The U.S. Securities and Exchange Commission announced filed a civil injunctive action in the U.S. District Court for the Central District of California charging Brenda A. Eschbach of Tustin, California with securities fraud, investment advisory fraud, and acting as an unregistered broker-dealer. In its complaint, the Commission alleged that Eschbach misappropriated over $3 million in investment advisory client funds from 2003 through 2009.

The Commission’s complaint alleges that Eschbach violated Section 17(a) of the Securities Act of 1933(Securities Act), Sections 10(b) and 15(a)(1) of the Securities Exchange Act of 1934 (Exchange Act), Exchange Act Rule 10b-5, and Sections 206(1) and 206(2) of the Investment Advisers Act of 1940 (Advisers Act) and seeks a permanent injunction against future violations of those provisions, disgorgement of her ill-gotten gains, with prejudgment interest thereon, and a civil money penalty.
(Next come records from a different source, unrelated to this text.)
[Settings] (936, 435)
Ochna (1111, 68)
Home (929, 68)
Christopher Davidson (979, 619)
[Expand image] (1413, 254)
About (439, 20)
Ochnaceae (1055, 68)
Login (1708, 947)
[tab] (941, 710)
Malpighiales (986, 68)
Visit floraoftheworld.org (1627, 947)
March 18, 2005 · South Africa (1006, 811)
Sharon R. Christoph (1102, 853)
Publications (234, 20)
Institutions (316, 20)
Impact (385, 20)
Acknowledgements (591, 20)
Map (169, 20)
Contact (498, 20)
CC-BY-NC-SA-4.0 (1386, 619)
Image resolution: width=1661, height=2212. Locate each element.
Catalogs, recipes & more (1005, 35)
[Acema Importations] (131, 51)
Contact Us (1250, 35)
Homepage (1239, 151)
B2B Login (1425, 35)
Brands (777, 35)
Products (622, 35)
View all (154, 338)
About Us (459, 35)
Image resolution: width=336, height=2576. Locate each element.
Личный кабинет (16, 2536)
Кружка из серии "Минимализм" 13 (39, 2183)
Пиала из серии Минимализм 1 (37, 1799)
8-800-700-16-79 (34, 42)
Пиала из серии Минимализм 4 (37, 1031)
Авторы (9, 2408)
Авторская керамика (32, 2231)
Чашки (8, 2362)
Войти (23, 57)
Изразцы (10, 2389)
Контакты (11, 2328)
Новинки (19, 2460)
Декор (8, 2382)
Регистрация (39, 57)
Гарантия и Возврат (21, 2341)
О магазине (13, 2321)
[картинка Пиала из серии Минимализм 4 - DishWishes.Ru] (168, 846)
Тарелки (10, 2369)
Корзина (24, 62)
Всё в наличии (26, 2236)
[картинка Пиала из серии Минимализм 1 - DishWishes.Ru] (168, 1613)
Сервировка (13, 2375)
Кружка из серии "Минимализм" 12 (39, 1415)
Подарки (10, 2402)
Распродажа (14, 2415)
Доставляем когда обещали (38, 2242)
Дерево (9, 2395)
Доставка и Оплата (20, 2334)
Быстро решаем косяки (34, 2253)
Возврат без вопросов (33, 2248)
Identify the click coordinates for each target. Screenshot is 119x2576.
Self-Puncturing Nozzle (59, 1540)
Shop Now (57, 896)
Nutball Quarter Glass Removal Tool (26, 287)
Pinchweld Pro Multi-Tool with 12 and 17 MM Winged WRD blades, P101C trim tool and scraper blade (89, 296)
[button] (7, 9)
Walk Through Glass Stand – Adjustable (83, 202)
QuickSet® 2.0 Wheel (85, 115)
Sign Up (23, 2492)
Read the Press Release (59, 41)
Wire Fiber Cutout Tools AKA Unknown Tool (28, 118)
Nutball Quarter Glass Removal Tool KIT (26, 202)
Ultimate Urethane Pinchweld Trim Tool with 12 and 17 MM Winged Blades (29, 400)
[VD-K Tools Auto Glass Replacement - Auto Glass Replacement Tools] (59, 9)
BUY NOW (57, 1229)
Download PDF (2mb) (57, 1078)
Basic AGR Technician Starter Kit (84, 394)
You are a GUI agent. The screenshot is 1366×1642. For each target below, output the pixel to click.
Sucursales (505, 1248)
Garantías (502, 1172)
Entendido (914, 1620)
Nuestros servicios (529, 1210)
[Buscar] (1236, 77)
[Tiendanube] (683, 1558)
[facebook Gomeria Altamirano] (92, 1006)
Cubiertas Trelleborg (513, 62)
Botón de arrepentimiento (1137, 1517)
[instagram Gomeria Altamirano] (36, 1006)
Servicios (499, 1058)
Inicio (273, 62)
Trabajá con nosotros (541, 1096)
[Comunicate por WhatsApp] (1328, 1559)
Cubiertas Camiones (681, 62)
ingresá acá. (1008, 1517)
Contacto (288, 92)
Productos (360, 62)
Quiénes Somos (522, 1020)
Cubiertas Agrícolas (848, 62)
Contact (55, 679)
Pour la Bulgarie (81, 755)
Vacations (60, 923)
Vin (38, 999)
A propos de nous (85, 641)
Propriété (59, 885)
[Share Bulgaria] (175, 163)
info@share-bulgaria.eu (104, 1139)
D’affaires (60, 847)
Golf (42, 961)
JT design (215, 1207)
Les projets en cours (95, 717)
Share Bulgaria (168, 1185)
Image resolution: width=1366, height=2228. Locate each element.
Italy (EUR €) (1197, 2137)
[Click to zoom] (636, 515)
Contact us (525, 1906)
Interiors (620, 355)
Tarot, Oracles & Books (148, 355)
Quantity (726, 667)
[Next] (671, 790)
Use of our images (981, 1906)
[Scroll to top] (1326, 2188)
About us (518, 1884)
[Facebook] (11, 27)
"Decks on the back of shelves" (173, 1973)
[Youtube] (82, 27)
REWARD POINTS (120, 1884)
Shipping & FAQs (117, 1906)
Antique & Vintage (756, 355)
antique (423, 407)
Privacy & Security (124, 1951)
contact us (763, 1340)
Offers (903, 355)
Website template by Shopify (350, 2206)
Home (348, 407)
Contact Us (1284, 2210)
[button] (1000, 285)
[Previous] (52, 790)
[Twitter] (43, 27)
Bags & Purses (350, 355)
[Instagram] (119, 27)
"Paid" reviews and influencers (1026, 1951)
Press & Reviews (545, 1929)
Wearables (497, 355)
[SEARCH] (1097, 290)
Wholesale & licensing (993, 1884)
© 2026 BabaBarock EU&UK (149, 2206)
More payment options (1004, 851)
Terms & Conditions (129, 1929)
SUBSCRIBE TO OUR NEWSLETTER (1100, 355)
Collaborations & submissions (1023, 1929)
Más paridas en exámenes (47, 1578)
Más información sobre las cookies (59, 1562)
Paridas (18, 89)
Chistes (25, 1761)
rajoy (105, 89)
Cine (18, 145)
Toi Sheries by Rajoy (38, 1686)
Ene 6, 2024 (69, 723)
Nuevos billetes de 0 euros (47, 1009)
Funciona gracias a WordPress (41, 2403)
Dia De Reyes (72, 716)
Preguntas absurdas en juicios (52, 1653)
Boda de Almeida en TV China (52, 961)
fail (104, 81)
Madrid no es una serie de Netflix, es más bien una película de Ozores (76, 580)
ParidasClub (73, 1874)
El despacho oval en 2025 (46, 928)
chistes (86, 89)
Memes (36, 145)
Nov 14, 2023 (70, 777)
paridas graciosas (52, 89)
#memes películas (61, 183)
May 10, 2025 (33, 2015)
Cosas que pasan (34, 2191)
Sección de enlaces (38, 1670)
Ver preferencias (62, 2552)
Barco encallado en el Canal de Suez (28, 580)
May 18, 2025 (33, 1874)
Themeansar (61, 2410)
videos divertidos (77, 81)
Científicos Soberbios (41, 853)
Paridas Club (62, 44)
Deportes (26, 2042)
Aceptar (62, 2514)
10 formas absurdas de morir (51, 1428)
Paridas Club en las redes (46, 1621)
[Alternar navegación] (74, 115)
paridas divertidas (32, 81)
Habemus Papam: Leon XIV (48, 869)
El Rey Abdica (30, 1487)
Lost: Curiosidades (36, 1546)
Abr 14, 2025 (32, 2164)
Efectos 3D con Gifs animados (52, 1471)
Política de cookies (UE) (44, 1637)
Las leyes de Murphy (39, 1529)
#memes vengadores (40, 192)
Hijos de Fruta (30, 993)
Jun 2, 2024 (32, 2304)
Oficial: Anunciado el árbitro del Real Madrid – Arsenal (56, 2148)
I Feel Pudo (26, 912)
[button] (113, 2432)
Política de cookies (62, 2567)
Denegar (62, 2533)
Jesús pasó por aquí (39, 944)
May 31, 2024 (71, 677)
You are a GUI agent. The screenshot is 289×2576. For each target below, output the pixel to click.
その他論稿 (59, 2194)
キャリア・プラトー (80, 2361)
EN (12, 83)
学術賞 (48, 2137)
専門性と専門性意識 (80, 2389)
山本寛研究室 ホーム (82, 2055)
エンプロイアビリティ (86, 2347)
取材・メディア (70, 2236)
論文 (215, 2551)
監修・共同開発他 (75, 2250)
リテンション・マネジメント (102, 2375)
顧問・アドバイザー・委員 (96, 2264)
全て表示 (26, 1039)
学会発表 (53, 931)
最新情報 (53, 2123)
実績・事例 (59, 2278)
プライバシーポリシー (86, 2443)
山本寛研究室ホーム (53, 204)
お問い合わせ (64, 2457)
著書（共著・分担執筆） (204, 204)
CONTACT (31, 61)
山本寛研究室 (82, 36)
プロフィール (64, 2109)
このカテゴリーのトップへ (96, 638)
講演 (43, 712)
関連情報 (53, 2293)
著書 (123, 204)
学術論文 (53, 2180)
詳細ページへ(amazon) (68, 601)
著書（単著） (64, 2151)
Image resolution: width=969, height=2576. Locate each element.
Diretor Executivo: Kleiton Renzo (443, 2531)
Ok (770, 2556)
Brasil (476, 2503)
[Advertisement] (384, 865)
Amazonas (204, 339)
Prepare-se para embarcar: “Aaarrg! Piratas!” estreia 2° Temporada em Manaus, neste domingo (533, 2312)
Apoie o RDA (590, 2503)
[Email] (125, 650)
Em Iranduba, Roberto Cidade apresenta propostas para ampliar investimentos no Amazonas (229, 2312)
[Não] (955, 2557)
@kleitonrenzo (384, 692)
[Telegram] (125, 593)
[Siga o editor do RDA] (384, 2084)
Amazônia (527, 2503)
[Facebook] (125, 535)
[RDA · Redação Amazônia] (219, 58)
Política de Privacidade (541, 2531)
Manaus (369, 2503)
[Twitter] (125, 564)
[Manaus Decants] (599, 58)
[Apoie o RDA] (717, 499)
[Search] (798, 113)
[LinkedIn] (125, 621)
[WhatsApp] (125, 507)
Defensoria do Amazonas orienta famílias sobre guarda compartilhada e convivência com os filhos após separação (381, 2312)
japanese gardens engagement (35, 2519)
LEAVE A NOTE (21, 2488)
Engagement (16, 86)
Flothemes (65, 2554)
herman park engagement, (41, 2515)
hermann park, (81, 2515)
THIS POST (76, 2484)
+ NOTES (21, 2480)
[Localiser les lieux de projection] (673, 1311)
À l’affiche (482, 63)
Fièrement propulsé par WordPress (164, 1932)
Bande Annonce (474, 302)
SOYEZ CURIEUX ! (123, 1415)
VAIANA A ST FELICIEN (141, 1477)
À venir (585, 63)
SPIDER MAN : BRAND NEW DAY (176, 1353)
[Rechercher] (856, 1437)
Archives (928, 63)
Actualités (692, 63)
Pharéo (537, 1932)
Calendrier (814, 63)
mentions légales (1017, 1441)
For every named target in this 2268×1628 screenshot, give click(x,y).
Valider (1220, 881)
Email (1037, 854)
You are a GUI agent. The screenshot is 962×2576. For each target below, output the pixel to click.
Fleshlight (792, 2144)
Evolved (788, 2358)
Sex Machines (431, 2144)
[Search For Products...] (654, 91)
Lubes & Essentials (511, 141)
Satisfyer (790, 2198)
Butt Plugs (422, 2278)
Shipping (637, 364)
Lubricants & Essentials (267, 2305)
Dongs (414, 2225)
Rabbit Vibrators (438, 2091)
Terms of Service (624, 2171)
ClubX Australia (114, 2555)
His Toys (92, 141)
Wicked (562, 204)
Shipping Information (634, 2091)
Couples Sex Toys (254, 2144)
The complaint alleges that Eschbach began to misappropriate client funds while operating a franchise of a large investment adviser and broker-dealer and that the theft of client funds continued after Eschbach founded Aventine Investment Services, Inc., a now-defunct California corporation. The complaint further alleges that Eschbach did not make investments as directed by her clients, instead stealing their funds and using them to pay for, among other things, living expenses, business expenses, credit card payments, Mercedes lease payments, private school tuition for her daughter, and trips to Las Vegas and Atlanta. The complaint alleges that Eschbach concealed her misappropriations by issuing and mailing false and misleading account statements to those clients whom she had defrauded.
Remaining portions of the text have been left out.